GIVEN EXERCISE:
Present every line of the records below as a numbered list, leaving out any blank lines.

╔══

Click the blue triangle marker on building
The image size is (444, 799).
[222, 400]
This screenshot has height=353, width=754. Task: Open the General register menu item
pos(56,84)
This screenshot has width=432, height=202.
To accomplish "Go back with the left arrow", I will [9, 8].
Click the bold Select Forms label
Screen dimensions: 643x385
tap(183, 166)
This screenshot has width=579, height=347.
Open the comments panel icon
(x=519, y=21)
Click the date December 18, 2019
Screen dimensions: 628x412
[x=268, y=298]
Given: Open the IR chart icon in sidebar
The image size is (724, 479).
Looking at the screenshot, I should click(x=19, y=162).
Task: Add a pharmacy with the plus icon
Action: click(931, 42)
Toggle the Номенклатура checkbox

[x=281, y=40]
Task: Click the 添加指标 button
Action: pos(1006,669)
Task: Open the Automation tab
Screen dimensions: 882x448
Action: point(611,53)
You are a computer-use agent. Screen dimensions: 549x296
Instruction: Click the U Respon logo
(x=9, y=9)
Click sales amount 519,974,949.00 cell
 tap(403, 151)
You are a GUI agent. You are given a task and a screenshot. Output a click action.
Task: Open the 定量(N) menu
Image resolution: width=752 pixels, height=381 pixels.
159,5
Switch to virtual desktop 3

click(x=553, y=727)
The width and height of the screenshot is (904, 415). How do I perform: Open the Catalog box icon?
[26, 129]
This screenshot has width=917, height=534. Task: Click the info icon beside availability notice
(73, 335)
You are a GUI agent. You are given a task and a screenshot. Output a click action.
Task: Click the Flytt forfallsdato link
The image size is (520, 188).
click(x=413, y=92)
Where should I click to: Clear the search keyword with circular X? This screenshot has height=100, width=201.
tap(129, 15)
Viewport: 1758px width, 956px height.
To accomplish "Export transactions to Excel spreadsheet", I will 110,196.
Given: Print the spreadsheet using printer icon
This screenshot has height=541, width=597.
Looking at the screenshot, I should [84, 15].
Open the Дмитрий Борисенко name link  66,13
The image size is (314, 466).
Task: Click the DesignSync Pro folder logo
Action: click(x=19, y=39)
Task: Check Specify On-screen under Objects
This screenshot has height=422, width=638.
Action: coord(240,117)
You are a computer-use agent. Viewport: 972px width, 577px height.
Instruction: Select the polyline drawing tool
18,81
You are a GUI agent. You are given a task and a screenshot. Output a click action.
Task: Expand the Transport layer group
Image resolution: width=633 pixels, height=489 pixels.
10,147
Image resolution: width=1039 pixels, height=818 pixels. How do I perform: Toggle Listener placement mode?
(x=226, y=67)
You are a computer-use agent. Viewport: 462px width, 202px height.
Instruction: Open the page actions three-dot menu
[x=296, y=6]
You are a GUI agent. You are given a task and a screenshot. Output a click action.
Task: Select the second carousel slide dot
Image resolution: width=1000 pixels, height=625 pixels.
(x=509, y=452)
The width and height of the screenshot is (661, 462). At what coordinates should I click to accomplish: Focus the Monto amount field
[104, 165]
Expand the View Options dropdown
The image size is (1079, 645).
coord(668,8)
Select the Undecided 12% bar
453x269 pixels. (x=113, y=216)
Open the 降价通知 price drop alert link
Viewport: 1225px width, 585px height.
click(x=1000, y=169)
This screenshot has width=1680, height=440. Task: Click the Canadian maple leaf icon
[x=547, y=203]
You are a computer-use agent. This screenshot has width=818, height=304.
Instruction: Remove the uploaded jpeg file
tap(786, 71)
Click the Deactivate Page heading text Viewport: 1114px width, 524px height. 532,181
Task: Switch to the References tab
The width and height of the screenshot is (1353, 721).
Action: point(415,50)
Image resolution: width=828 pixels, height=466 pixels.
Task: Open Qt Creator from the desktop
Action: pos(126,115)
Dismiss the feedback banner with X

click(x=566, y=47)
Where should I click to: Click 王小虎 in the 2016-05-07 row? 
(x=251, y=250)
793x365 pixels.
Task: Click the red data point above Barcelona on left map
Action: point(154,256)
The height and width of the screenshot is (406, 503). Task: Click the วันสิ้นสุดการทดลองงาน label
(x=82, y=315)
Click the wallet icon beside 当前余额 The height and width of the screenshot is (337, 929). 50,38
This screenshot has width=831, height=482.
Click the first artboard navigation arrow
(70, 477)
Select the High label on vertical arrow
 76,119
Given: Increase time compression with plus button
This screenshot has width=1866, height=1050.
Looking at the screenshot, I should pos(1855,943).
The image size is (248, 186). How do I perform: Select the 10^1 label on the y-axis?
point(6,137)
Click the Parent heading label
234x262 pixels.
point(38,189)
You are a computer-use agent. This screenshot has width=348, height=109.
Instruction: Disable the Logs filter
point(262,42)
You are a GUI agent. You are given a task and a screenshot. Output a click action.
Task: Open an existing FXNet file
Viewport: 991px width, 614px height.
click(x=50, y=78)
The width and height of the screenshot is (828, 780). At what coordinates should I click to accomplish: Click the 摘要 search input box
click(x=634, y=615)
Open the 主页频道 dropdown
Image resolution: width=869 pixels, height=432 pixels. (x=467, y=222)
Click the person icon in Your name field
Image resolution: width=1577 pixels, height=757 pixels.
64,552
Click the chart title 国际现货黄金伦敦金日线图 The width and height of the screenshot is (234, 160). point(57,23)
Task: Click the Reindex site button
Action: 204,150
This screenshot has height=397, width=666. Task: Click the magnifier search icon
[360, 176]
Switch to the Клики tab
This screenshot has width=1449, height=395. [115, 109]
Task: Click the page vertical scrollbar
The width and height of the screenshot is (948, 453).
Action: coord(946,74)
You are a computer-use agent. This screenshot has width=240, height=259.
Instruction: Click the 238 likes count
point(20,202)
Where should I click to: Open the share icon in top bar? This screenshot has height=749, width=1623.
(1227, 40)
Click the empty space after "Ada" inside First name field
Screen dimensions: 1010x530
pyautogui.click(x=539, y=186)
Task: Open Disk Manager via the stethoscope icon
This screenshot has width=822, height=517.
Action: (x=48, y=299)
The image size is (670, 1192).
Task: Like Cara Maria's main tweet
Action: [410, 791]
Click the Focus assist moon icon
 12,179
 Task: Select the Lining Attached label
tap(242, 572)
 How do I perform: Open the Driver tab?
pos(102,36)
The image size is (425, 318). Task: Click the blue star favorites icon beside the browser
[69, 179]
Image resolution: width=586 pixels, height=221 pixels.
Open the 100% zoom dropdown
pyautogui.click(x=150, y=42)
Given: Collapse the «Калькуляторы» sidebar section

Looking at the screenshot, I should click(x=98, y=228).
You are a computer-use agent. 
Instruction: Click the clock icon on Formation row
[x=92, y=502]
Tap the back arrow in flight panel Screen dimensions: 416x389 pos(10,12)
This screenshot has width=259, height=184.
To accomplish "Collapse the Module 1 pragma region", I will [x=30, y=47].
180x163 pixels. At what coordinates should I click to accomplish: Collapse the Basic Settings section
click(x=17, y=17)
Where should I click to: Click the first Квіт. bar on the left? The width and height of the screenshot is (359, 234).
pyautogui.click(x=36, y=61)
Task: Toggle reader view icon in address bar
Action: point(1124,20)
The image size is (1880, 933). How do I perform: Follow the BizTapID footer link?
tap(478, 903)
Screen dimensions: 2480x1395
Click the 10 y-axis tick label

╚══

ANSWER TO THE PROBLEM:
1. Click the blue triangle marker on building
2. The image size is (444, 799).
3. [222, 400]
4. This screenshot has height=353, width=754. Task: Open the General register menu item
5. pos(56,84)
6. This screenshot has width=432, height=202.
7. To accomplish "Go back with the left arrow", I will [9, 8].
8. Click the bold Select Forms label
9. Screen dimensions: 643x385
10. tap(183, 166)
11. This screenshot has width=579, height=347.
12. Open the comments panel icon
13. (x=519, y=21)
14. Click the date December 18, 2019
15. Screen dimensions: 628x412
16. [x=268, y=298]
17. Given: Open the IR chart icon in sidebar
18. The image size is (724, 479).
19. Looking at the screenshot, I should click(x=19, y=162).
20. Task: Add a pharmacy with the plus icon
21. Action: click(931, 42)
22. Toggle the Номенклатура checkbox
23. [x=281, y=40]
24. Task: Click the 添加指标 button
25. Action: pos(1006,669)
26. Task: Open the Automation tab
27. Screen dimensions: 882x448
28. Action: point(611,53)
29. You are a computer-use agent. Screen dimensions: 549x296
30. Instruction: Click the U Respon logo
31. (x=9, y=9)
32. Click sales amount 519,974,949.00 cell
33.  tap(403, 151)
34. You are a GUI agent. You are given a task and a screenshot. Output a click action.
35. Task: Open the 定量(N) menu
36. Image resolution: width=752 pixels, height=381 pixels.
37. 159,5
38. Switch to virtual desktop 3
39. click(x=553, y=727)
40. The width and height of the screenshot is (904, 415). How do I perform: Open the Catalog box icon?
41. [26, 129]
42. This screenshot has width=917, height=534. Task: Click the info icon beside availability notice
43. (73, 335)
44. You are a GUI agent. You are given a task and a screenshot. Output a click action.
45. Task: Click the Flytt forfallsdato link
46. The image size is (520, 188).
47. click(x=413, y=92)
48. Where should I click to: Clear the search keyword with circular X? This screenshot has height=100, width=201.
49. tap(129, 15)
50. Viewport: 1758px width, 956px height.
51. To accomplish "Export transactions to Excel spreadsheet", I will 110,196.
52. Given: Print the spreadsheet using printer icon
53. This screenshot has height=541, width=597.
54. Looking at the screenshot, I should [84, 15].
55. Open the Дмитрий Борисенко name link  66,13
56. The image size is (314, 466).
57. Task: Click the DesignSync Pro folder logo
58. Action: click(x=19, y=39)
59. Task: Check Specify On-screen under Objects
60. This screenshot has height=422, width=638.
61. Action: coord(240,117)
62. You are a computer-use agent. Viewport: 972px width, 577px height.
63. Instruction: Select the polyline drawing tool
64. 18,81
65. You are a GUI agent. You are given a task and a screenshot. Output a click action.
66. Task: Expand the Transport layer group
67. Image resolution: width=633 pixels, height=489 pixels.
68. 10,147
69. Image resolution: width=1039 pixels, height=818 pixels. How do I perform: Toggle Listener placement mode?
70. (x=226, y=67)
71. You are a computer-use agent. Viewport: 462px width, 202px height.
72. Instruction: Open the page actions three-dot menu
73. [x=296, y=6]
74. You are a GUI agent. You are given a task and a screenshot. Output a click action.
75. Task: Select the second carousel slide dot
76. Image resolution: width=1000 pixels, height=625 pixels.
77. (x=509, y=452)
78. The width and height of the screenshot is (661, 462). At what coordinates should I click to accomplish: Focus the Monto amount field
79. [104, 165]
80. Expand the View Options dropdown
81. The image size is (1079, 645).
82. coord(668,8)
83. Select the Undecided 12% bar
84. 453x269 pixels. (x=113, y=216)
85. Open the 降价通知 price drop alert link
86. Viewport: 1225px width, 585px height.
87. click(x=1000, y=169)
88. This screenshot has width=1680, height=440. Task: Click the Canadian maple leaf icon
89. [x=547, y=203]
90. You are a computer-use agent. This screenshot has width=818, height=304.
91. Instruction: Remove the uploaded jpeg file
92. tap(786, 71)
93. Click the Deactivate Page heading text Viewport: 1114px width, 524px height. 532,181
94. Task: Switch to the References tab
95. The width and height of the screenshot is (1353, 721).
96. Action: point(415,50)
97. Image resolution: width=828 pixels, height=466 pixels.
98. Task: Open Qt Creator from the desktop
99. Action: pos(126,115)
100. Dismiss the feedback banner with X
101. click(x=566, y=47)
102. Where should I click to: Click 王小虎 in the 2016-05-07 row? 
103. (x=251, y=250)
104. 793x365 pixels.
105. Task: Click the red data point above Barcelona on left map
106. Action: point(154,256)
107. The height and width of the screenshot is (406, 503). Task: Click the วันสิ้นสุดการทดลองงาน label
108. (x=82, y=315)
109. Click the wallet icon beside 当前余额 The height and width of the screenshot is (337, 929). 50,38
110. This screenshot has width=831, height=482.
111. Click the first artboard navigation arrow
112. (70, 477)
113. Select the High label on vertical arrow
114.  76,119
115. Given: Increase time compression with plus button
116. This screenshot has width=1866, height=1050.
117. Looking at the screenshot, I should pos(1855,943).
118. The image size is (248, 186). How do I perform: Select the 10^1 label on the y-axis?
119. point(6,137)
120. Click the Parent heading label
121. 234x262 pixels.
122. point(38,189)
123. You are a computer-use agent. This screenshot has width=348, height=109.
124. Instruction: Disable the Logs filter
125. point(262,42)
126. You are a GUI agent. You are given a task and a screenshot. Output a click action.
127. Task: Open an existing FXNet file
128. Viewport: 991px width, 614px height.
129. click(x=50, y=78)
130. The width and height of the screenshot is (828, 780). At what coordinates should I click to accomplish: Click the 摘要 search input box
131. click(x=634, y=615)
132. Open the 主页频道 dropdown
133. Image resolution: width=869 pixels, height=432 pixels. (x=467, y=222)
134. Click the person icon in Your name field
135. Image resolution: width=1577 pixels, height=757 pixels.
136. 64,552
137. Click the chart title 国际现货黄金伦敦金日线图 The width and height of the screenshot is (234, 160). point(57,23)
138. Task: Click the Reindex site button
139. Action: 204,150
140. This screenshot has height=397, width=666. Task: Click the magnifier search icon
141. [360, 176]
142. Switch to the Клики tab
143. This screenshot has width=1449, height=395. [115, 109]
144. Task: Click the page vertical scrollbar
145. The width and height of the screenshot is (948, 453).
146. Action: coord(946,74)
147. You are a computer-use agent. This screenshot has width=240, height=259.
148. Instruction: Click the 238 likes count
149. point(20,202)
150. Where should I click to: Open the share icon in top bar? This screenshot has height=749, width=1623.
151. (1227, 40)
152. Click the empty space after "Ada" inside First name field
153. Screen dimensions: 1010x530
154. pyautogui.click(x=539, y=186)
155. Task: Open Disk Manager via the stethoscope icon
156. This screenshot has width=822, height=517.
157. Action: (x=48, y=299)
158. The image size is (670, 1192).
159. Task: Like Cara Maria's main tweet
160. Action: [410, 791]
161. Click the Focus assist moon icon
162.  12,179
163.  Task: Select the Lining Attached label
164. tap(242, 572)
165.  How do I perform: Open the Driver tab?
166. pos(102,36)
167. The image size is (425, 318). Task: Click the blue star favorites icon beside the browser
168. [69, 179]
169. Image resolution: width=586 pixels, height=221 pixels.
170. Open the 100% zoom dropdown
171. pyautogui.click(x=150, y=42)
172. Given: Collapse the «Калькуляторы» sidebar section
173. Looking at the screenshot, I should click(x=98, y=228).
174. You are a computer-use agent. 
175. Instruction: Click the clock icon on Formation row
176. [x=92, y=502]
177. Tap the back arrow in flight panel Screen dimensions: 416x389 pos(10,12)
178. This screenshot has width=259, height=184.
179. To accomplish "Collapse the Module 1 pragma region", I will [x=30, y=47].
180. 180x163 pixels. At what coordinates should I click to accomplish: Collapse the Basic Settings section
181. click(x=17, y=17)
182. Where should I click to: Click the first Квіт. bar on the left? The width and height of the screenshot is (359, 234).
183. pyautogui.click(x=36, y=61)
184. Task: Toggle reader view icon in address bar
185. Action: point(1124,20)
186. The image size is (1880, 933). How do I perform: Follow the BizTapID footer link?
187. tap(478, 903)
188. Screen dimensions: 2480x1395
189. Click the 10 y-axis tick label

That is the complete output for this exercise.